Is Function of Beauty Worth the Cost?
The cost of the Function of Beauty shampoos is similar to high-end shampoos from other brands. This is way more expensive than brands you might find on the shelves of your store.
However, the ingredients are actually similar to what you might find on the back of one of those. In short, you are basically paying for a store-shelf product at a high-end price solely because there is some customizability to it for your hair type.
As we already saw, Function of Beauty has a number of questionable ingredients that you may not want on your hair. The lack of natural ingredients also leaves a lot to be desired.
Do you need natural ingredients to get gorgeous hair? No, but natural ingredients are less likely to have side effects that could damage your hair.

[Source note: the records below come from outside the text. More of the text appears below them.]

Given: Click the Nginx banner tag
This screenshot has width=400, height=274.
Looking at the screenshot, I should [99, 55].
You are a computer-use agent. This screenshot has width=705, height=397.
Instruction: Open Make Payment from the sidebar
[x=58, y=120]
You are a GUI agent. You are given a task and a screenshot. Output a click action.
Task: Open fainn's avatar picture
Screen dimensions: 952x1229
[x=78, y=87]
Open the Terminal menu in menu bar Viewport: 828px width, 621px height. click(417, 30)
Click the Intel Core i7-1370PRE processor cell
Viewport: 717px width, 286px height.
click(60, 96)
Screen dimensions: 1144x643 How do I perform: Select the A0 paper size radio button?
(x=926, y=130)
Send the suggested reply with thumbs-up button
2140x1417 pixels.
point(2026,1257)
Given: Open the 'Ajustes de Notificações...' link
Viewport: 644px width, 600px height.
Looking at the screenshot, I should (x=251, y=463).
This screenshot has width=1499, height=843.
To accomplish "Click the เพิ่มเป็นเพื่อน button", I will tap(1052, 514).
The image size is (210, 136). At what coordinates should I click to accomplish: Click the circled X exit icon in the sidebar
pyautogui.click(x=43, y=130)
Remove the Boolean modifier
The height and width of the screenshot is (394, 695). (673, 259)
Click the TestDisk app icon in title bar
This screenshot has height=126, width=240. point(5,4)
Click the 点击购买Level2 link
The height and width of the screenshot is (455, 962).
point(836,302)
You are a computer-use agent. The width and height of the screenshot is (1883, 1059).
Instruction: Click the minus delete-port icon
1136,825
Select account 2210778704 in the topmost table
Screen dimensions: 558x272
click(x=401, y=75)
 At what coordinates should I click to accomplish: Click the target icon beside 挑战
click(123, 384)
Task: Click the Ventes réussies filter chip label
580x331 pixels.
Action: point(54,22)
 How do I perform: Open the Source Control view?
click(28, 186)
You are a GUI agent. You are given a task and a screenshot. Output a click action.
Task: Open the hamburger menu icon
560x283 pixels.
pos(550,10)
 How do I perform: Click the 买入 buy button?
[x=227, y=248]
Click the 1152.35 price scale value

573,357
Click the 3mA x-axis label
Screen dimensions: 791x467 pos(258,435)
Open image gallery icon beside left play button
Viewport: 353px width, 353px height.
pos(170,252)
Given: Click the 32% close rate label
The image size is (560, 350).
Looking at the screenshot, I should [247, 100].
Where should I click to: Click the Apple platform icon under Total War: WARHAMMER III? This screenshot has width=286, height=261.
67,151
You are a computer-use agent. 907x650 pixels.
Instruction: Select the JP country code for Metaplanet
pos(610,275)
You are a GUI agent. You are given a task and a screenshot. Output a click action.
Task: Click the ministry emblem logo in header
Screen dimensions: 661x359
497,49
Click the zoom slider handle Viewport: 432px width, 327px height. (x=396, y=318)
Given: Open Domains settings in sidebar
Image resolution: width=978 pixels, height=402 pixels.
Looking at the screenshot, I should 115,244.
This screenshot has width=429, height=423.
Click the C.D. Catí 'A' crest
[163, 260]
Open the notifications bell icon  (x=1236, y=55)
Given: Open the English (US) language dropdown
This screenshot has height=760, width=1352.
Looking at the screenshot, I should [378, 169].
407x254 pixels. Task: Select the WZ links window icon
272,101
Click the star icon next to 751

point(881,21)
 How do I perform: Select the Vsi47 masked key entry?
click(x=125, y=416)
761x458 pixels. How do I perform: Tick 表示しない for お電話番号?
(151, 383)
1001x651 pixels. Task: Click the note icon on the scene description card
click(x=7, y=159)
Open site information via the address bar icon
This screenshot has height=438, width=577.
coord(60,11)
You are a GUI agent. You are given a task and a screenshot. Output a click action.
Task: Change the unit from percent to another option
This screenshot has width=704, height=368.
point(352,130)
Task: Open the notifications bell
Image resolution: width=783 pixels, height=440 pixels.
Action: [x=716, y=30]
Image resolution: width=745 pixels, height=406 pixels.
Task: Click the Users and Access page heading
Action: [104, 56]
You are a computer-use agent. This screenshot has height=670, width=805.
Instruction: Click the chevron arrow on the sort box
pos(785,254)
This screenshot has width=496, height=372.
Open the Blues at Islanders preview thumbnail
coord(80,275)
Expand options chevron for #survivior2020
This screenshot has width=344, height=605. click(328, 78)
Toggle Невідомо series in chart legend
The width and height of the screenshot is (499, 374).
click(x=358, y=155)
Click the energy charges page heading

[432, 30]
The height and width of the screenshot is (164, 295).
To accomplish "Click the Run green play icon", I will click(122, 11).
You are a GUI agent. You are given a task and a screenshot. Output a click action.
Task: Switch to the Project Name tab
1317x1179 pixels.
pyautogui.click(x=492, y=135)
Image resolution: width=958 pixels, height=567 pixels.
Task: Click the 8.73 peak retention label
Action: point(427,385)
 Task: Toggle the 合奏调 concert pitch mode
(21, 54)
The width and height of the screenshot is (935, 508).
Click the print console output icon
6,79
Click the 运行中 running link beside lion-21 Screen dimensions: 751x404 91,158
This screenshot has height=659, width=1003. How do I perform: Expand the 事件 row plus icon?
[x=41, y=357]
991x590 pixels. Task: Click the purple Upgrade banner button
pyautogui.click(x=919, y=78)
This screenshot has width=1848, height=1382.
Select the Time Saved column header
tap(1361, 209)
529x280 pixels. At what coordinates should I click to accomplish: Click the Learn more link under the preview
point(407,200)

Besides the ingredients, more than one person has complained that the pumps sometimes stop working. Though you can use it without a pump, you may choose to buy a new one, which will cost you even more.
All in all, Function of Beauty is not a brand I recommend. Though their custom products might seem nice, even their fragrance-free and dye-free options still have far too many chemicals.
If you decide to try it for yourself, you should be forewarned about subscribing. Many who have subscribed to get shampoo and conditioner from Function of Beauty have reported problems unsubscribing, including getting a confirmation email stating they wouldn’t be charged, only to be charged anyway.
If you have used Function of Beauty beauty products for your unique hair, I’d love to know what you noticed about it. Did you use it for a week or a few months? And did it make your hair healthy or cause the strands to break when you brush?